I teach in an inner city high school. Folks have no idea the depth of the anger and the simmering, lasting hatred that exists in the black community. It is literally held in check by the power of the Holy Spirit. Fortunately the Body of Christ is a powerful force in the lives of most adult black folks. Perhaps my perception is skewed by the fact that the school in which I teach is mostly Haitian and that group tends to be even more religious.

Returning to your point. I think you're spot on, for the scenario which you've posed. A few well placed agitators and the cooperation (unwitting) of a nervous police force....The only thing is that the agitators can not be Middle Eastern or islamic. That would be so obvious that it would fizzle.

OTOH, I also think that your scenario is too ummmmm sophisticated for the enemy we face. It's too tame given the profile of the terrorist as they have presented themselves. Their history (not just recent, but back to the Crusades) is straight up brutal violence. 911 was anything but subtle. It was not designed to be a long term event, either.
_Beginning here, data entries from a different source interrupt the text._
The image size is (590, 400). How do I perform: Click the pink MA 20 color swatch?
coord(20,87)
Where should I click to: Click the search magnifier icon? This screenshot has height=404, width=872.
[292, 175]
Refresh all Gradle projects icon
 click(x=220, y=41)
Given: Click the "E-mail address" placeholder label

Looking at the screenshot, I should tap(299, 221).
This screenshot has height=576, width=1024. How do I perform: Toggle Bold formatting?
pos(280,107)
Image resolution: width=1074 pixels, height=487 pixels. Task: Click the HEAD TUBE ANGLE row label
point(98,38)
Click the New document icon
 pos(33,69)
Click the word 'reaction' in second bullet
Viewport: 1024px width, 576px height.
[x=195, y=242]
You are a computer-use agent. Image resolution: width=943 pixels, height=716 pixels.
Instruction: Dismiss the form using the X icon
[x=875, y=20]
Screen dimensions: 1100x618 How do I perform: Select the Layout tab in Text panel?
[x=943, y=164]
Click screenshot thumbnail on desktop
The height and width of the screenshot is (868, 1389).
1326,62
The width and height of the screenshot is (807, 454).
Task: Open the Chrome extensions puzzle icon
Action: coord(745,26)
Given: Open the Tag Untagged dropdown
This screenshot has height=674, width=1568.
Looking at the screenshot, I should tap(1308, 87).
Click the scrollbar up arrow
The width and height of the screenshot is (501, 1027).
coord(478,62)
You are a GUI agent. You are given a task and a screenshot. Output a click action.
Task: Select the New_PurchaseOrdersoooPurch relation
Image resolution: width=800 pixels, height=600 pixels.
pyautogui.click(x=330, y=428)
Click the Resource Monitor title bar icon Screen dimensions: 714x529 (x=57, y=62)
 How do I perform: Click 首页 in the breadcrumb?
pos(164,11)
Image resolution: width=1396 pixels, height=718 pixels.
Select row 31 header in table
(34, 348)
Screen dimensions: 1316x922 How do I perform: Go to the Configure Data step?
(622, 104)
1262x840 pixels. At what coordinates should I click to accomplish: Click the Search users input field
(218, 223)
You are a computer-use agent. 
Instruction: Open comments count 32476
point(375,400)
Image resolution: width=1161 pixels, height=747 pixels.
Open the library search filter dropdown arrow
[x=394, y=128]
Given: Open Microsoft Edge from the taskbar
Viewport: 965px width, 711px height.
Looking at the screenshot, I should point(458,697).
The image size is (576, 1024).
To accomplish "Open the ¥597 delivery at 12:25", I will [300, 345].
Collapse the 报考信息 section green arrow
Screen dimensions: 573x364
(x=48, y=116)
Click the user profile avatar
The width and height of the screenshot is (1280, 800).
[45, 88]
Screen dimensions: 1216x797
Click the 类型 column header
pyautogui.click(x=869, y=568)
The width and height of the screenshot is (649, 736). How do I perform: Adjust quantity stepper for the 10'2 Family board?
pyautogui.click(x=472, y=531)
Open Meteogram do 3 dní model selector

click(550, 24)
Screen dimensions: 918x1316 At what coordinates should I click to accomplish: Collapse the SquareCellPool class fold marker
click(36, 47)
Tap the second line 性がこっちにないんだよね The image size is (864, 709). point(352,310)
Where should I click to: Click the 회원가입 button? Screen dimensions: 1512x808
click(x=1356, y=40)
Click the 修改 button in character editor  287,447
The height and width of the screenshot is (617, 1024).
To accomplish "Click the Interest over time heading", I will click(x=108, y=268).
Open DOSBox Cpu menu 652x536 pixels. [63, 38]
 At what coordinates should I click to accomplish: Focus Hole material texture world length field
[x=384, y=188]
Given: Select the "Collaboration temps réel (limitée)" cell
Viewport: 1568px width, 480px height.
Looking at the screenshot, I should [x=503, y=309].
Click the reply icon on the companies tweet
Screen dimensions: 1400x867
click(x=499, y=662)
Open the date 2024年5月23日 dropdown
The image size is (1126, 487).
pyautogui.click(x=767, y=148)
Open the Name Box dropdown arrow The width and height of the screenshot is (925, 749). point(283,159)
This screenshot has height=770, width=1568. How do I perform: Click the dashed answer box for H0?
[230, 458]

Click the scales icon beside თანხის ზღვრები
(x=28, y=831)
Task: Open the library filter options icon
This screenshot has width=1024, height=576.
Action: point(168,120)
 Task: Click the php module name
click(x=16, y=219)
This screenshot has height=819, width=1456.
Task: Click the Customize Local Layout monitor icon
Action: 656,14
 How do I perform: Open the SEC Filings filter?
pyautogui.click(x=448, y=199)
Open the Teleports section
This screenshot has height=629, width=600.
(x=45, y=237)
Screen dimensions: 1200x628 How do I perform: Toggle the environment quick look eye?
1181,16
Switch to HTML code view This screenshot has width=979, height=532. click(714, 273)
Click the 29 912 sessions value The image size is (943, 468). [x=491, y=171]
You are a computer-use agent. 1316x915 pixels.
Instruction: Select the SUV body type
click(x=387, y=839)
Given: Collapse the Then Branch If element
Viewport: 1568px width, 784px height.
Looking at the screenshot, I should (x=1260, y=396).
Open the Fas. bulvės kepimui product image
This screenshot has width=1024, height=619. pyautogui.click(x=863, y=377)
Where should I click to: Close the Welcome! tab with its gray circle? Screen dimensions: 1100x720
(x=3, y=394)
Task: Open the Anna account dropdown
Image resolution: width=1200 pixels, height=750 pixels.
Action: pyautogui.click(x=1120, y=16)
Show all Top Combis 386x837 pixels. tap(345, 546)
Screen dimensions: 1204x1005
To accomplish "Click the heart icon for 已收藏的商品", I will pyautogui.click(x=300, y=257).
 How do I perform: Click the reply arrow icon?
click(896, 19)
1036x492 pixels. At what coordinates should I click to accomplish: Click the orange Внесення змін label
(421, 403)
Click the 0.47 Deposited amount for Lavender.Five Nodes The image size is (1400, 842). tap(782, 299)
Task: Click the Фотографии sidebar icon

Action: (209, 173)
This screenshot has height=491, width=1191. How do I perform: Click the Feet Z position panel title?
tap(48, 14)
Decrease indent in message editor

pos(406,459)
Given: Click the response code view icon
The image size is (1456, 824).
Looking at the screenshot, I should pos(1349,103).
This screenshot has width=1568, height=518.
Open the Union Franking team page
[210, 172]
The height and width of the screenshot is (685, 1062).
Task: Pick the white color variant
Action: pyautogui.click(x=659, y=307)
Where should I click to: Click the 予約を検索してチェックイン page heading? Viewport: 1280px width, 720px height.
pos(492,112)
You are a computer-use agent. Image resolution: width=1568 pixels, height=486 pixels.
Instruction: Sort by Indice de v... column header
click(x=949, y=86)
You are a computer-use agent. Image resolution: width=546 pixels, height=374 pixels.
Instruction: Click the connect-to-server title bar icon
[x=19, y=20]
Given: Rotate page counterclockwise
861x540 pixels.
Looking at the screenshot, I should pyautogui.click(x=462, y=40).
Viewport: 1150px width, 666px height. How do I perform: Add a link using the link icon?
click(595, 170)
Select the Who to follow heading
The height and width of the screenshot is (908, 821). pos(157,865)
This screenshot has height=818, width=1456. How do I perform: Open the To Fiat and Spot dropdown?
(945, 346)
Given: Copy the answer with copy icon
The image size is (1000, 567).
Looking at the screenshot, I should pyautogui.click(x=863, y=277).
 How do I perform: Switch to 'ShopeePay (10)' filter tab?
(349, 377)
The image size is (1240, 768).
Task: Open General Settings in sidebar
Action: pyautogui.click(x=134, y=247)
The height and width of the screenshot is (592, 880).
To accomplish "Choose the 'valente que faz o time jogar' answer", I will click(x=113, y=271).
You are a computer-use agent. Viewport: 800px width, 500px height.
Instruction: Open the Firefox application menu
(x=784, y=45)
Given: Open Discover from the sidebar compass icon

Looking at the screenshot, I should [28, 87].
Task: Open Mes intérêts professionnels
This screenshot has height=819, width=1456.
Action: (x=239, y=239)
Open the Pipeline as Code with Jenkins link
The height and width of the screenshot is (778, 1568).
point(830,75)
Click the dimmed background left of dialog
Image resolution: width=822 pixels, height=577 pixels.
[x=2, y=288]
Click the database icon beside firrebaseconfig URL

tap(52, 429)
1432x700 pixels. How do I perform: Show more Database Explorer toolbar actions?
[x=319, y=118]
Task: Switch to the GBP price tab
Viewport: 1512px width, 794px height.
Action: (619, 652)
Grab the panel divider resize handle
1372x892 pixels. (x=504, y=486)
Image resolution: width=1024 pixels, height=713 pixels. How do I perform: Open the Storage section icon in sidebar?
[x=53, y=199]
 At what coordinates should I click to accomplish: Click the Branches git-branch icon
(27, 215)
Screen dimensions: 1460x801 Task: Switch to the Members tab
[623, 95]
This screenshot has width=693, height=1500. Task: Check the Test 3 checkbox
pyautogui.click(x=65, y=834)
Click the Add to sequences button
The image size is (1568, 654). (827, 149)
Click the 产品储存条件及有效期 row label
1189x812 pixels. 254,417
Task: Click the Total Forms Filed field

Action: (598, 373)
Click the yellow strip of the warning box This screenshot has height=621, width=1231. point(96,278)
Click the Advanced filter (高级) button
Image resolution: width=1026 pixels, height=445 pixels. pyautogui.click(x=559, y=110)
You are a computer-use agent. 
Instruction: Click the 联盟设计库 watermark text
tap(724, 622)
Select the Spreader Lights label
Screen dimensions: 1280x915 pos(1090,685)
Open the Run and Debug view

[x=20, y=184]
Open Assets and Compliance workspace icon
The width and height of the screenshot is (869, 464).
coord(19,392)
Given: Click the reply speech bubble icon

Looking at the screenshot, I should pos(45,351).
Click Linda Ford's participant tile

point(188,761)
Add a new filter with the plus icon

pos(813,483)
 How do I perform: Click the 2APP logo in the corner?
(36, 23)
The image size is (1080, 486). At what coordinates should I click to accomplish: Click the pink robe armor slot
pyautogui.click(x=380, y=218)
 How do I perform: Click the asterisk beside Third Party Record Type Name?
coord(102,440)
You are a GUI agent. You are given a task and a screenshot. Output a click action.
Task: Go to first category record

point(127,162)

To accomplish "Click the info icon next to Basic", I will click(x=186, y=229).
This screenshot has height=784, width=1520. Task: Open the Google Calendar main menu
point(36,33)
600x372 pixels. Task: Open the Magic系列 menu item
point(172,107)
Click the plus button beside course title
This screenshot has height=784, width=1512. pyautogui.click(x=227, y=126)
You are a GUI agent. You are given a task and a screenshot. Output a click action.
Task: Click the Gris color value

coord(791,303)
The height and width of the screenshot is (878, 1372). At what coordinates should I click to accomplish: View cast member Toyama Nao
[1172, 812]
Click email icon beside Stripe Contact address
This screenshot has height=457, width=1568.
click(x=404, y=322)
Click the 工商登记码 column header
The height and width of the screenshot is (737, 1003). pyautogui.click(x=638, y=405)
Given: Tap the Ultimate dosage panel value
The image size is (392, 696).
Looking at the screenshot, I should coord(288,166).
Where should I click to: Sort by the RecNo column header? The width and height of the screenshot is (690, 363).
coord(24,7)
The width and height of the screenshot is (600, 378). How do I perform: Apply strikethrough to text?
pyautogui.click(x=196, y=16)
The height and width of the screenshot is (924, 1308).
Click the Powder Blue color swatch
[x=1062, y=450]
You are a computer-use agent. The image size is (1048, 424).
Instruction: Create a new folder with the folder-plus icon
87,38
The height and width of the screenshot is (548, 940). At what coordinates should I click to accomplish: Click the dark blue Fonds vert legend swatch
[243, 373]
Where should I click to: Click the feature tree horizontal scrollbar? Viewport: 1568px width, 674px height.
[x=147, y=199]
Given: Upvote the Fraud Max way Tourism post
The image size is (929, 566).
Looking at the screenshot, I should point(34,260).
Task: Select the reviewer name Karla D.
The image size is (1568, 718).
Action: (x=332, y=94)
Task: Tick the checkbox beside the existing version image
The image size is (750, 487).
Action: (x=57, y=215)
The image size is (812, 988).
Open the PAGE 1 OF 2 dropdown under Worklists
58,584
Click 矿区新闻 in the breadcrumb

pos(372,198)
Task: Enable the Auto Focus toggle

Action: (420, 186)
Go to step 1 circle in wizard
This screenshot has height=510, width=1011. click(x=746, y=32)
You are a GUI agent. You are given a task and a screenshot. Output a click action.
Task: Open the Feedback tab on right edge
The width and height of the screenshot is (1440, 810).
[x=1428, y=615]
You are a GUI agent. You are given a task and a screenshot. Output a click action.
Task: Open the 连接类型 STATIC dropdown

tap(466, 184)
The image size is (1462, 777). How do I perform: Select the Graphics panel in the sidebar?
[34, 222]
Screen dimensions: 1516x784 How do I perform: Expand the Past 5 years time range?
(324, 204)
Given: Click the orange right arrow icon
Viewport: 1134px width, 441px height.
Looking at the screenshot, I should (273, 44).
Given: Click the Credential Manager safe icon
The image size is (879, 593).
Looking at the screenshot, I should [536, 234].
Even what is happening in Iraq, although it is a destabilizing effort, is not using the general populace for anything but shielding and maybe a cheering section. Those are still fighters waging an insurgents war. Fighters who came across the Iraq border it shares with other nations. Wait a second, JM? Might there be a parallel here?

Thousands of fighters burrowed into our countryside, concentrated in the desert southwest but conceivably waiting for another main force attack similar to 911? Then they start insurgent operations right here, thus linking into SCR1's scenario? Judicial meanz? What do you think?

901 posted on 09/18/2004 8:42:19 AM PDT by ExSoldier (When the going gets tough, the tough go cyclic.)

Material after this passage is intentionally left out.